TÂCHE 1: Dans le texte sur la série The Knick, qui compose le public présent lors des scènes opératoires ?
TÂCHE 2: Recopiez le passage du texte sur The Knick allant de « Si Soderbergh se » à « du temps implicite. ».
TÂCHE 3: Rédigez la suite du texte sur la série The Knick à partir de sa dernière phrase.

TEXTE À EXAMINER:
------------------------------------

Mais aussi, et surtout, absence patente de tous les parents morfondus d’inquiétude, dont la peur de perdre un être cher alimente l’horreur de l’acte opératoire. Le spectateur ne connaît que très peu les malades installés sur le brancard, annihilant de fait toute velléité de projection personnelle. Cette représentation glaciale du corps médical à l’œuvre, qui n’a finalement aucun compte à rendre (en 1900, dans un hôpital de pauvres, les proches ne se bousculent pas pour mettre la pression sur les docteurs), accentue encore cette impression de distanciation et du coup invalide le sentimentalisme qu’on pourrait ressentir. Encore une fois, sans carburant émotionnel, le gore perd de son vernis choc et scandaleux.

Des viscères à l’écran, ca reste un spectacle rebutant, me direz-vous. Cela serait sans doute vrai si la caméra de Soderbergh s’ingéniait à scruter toutes les effusions de sang. Mais la mise en scène du réalisateur ne s’attarde pas sur les corps découpés. Le geste chirurgical s’inscrit toujours au cœur du plan, éloignant de fait le regard de ce qui pourrait paraître sensationnaliste. Quant au contexte des scènes opératoires, il n’est pas anodin. La présence d’un public (d’autres médecins venus observer et apprendre de leurs collègues), la description orale de chaque mouvement, acte et décision pris par le chirurgien sont autant d’éléments qui concourent à placer le téléspectateur sur le banc des érudits, et non sur celui d’un simple voyeur à la recherche de sensations fortes. Le gore apparaît alors pour le public tel qu’il se manifeste pour le professionnel: un état de fait naturel duquel on se détache pour mieux réussir son travail.

L’art narratif de Soderbergh

Si Soderbergh se contentait de filmer les opérations comme des cours de chirurgie froids, le gore qu’il se plaît à exposer ne serait certes pas choquant, mais pas forcément cool. Pour cela, encore fait-il adjoindre à ces séquences une narration, un récit extra-diégétique à l’opération. Et de ce côté-là, The Knick n’est pas en reste. S’appropriant des thématiques propres à l’époque (comme la ségrégation), la série multiplie son socle scénaristique à chaque scène au bloc (un amphithéâtre en fait), déviant l’attention du public sur d’autres registres que le gore, la réussite ou l’échec de l’opération. La complexité des rapports entre chaque intervenant (luttes de pouvoir, racisme, jalousie, méfiance, liaisons amoureuses) apporte un sous-texte la plupart du temps implicite.

------------------------------------

Items enregistrés d'une collection
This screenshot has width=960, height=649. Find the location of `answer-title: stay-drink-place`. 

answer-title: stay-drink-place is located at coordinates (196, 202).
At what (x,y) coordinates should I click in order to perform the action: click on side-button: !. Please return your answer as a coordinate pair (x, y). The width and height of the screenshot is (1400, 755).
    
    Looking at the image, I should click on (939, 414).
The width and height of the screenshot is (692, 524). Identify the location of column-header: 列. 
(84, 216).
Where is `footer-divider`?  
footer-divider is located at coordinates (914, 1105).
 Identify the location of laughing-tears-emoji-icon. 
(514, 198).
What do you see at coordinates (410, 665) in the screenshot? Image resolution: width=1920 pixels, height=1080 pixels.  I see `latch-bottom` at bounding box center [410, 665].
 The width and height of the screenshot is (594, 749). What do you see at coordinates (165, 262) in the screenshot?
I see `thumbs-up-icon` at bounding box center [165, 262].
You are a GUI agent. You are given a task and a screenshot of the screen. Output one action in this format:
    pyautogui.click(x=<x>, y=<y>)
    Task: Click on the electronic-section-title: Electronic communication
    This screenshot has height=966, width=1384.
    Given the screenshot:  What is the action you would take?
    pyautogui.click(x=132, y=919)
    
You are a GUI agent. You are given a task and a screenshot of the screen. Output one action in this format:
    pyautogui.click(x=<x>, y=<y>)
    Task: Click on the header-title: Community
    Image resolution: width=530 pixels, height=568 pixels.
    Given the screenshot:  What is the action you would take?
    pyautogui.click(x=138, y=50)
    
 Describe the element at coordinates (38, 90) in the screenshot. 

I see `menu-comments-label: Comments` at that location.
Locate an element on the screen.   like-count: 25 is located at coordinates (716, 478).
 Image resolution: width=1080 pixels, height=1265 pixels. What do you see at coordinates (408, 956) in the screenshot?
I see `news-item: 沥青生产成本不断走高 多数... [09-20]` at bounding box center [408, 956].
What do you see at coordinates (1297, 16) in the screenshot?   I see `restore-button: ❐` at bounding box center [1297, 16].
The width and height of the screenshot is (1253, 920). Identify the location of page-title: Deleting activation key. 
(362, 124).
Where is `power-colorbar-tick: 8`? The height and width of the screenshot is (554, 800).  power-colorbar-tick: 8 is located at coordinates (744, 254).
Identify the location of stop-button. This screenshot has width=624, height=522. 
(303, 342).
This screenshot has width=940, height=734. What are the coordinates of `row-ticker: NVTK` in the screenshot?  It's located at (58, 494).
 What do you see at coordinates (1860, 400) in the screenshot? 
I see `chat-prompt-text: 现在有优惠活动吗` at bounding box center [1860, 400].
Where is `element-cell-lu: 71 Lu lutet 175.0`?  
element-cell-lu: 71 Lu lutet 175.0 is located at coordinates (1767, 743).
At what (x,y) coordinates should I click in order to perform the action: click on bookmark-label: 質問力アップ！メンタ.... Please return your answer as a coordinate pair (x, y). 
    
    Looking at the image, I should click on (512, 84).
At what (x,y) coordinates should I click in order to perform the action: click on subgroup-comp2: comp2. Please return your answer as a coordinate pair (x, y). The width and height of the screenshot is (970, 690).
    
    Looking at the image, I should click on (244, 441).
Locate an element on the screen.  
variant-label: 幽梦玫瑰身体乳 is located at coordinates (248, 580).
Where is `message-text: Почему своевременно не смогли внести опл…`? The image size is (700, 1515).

------------------------------------

RÉPONSE 1: D'autres médecins venus observer et apprendre de leurs collègues.

RÉPONSE 2:
Si Soderbergh se contentait de filmer les opérations comme des cours de chirurgie froids, le gore qu’il se plaît à exposer ne serait certes pas choquant, mais pas forcément cool. Pour cela, encore fait-il adjoindre à ces séquences une narration, un récit extra-diégétique à l’opération. Et de ce côté-là, The Knick n’est pas en reste. S’appropriant des thématiques propres à l’époque (comme la ségrégation), la série multiplie son socle scénaristique à chaque scène au bloc (un amphithéâtre en fait), déviant l’attention du public sur d’autres registres que le gore, la réussite ou l’échec de l’opération. La complexité des rapports entre chaque intervenant (luttes de pouvoir, racisme, jalousie, méfiance, liaisons amoureuses) apporte un sous-texte la plupart du temps implicite.

RÉPONSE 3:
Alors que les chirurgiens s’affairent à réussir une césarienne ou une amputation, rien n’est dit hormis les échanges purement médicaux, et pourtant tout se joue là, ou presque. Cette salle d’opération, microcosme apparemment hermétique, condense tous les enjeux de la série, se révèle une caisse de résonance formidable des antagonismes de chacun, tout en respectant les codes de la bienséance. Les empoignades ont lieu avant ou après, comme les étreintes ou les coups bas. Toutefois, si rien ne transparaît véritablement sur la scène, car il s’agit bien d'un spectacle avec public, suspense et applaudissements, les regards, la chorégraphie des corps des soignants autour du patient rendent compte d’une narration indicible mais hautement compréhensible. Chaque coup de scalpel, chaque giclée de sang se doublent ainsi d’une signification supplémentaire, transformant le gore premier degré en une savoureuse confrontation d’egos.

Si les blockbusters hollywoodiens de Soderbergh semblent un lointain souvenir (son dernier coup d’essai remonte au mineur Contagion), son incursion en terre télévisée est une excellente nouvelle. En réalisant l’intégralité de la première saison de The Knick (dont une deuxième saison est déjà annoncée), le metteur en scène fait montre d’une originalité, d’un talent et d’une liberté qu’on n’attendait pas d’une série médicale. Comme quoi les effusions gore peuvent être le vecteur de bien plus qu’une simple horreur graphique. Une leçon de cinéma sur petit écran.

The Knick, 

Créée par Jack Amiel et Michael Begler; première saison réalisé par Steven Soderbergh

Avec Clive Owen, Andre Holland, Eve Hewson, Juliet Rylance.